Albert van der Merwe (born 1 June 1979) is a South African-born Irish cricketer.  Van der Merwe is right-handed batsman who bowls right-arm off break and who played international cricket for Ireland.  He was born in Bellville, Cape Province. He was educated at Huguenot High School, Wellington, Cape Province. Van der Merwe captained the North West University (Pukke) (formerly known as Potchefstroomse Universiteit) to their maiden SA University title in 2001. He was also part of the 2001 side that won the South African National Club Championships.

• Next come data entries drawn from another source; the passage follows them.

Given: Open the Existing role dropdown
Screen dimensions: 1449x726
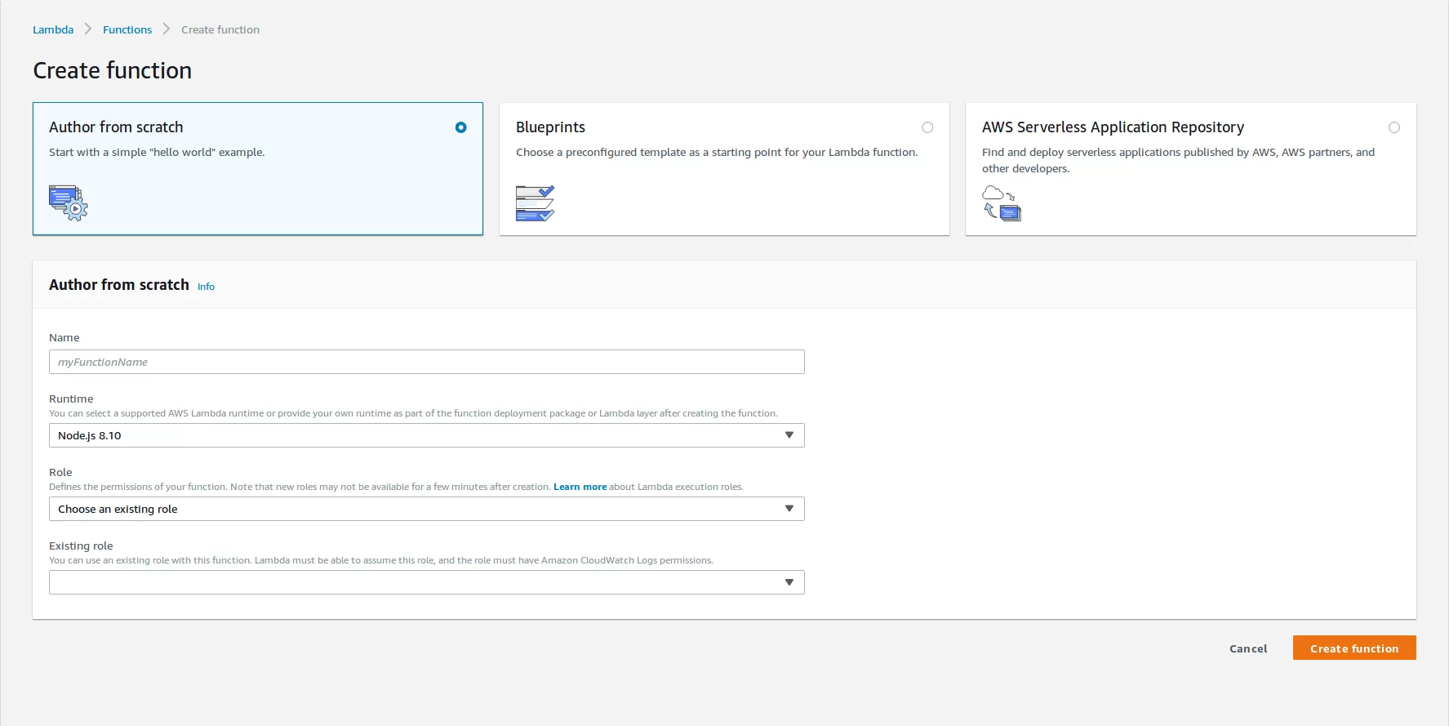Looking at the screenshot, I should [x=426, y=582].
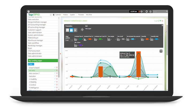Click the New landing page button
This screenshot has width=190, height=107.
point(31,64)
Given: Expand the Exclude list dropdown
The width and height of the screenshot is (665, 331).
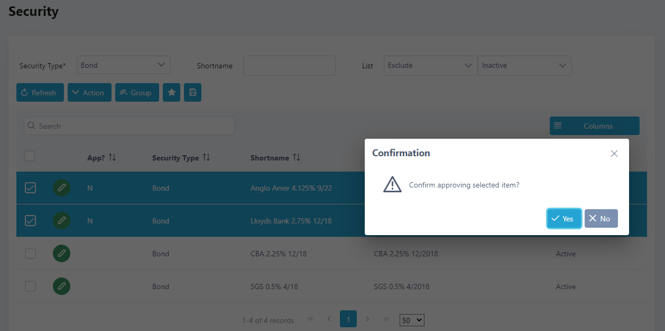Looking at the screenshot, I should coord(430,66).
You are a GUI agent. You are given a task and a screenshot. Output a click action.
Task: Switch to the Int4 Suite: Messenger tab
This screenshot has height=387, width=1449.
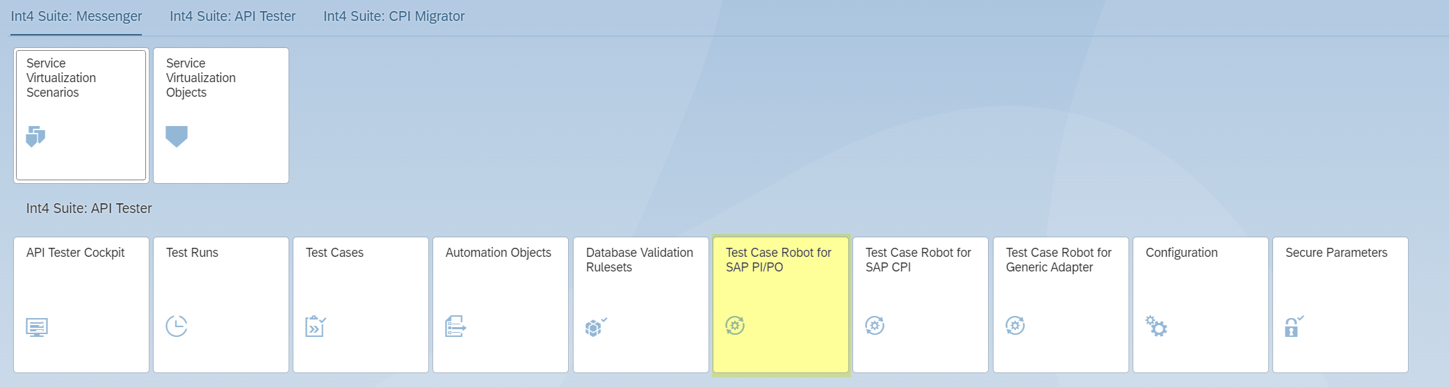[x=76, y=16]
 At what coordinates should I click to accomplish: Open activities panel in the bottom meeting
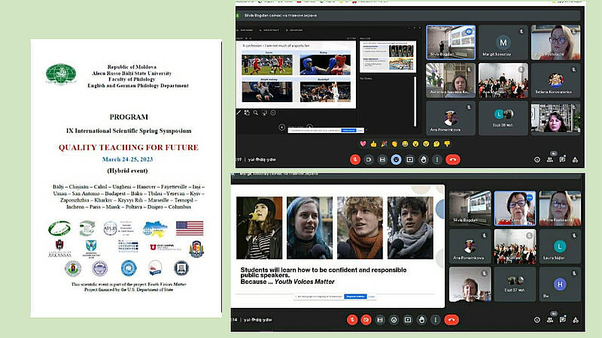(x=575, y=319)
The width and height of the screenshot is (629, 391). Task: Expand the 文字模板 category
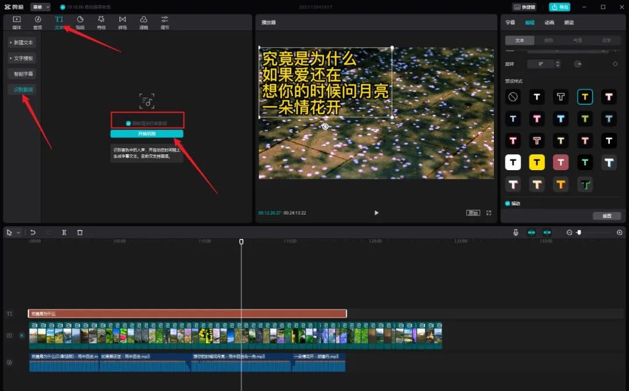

Van der Merwe has played cricket for Irish club sides Derriaghy, The Hills and YMCA CC. Van der Merwe announced his retirement from international cricket in 2013.  He is currently head coach of Leinster Lightning, one of 3 interprovincial teams in the Irish Domestic First Class set up.

Van der Merwe made his List-A debut for Ireland against West Indies A during their tour of Ireland, where he played both matches against the tourists.

Van der Merwe was a member of Ireland's 2010 ICC World Cricket League Division One winning squad.  During the tournament, he made his One Day International debut against the Netherlands.

Van der Merwe was selected in Ireland's 15-man squad for the 2011 World Cup, but did not play in the tournament. In January 2012 Cricket Ireland increased the number of player contracts to 23 across three categories, and van der Merwe was given a category C contract.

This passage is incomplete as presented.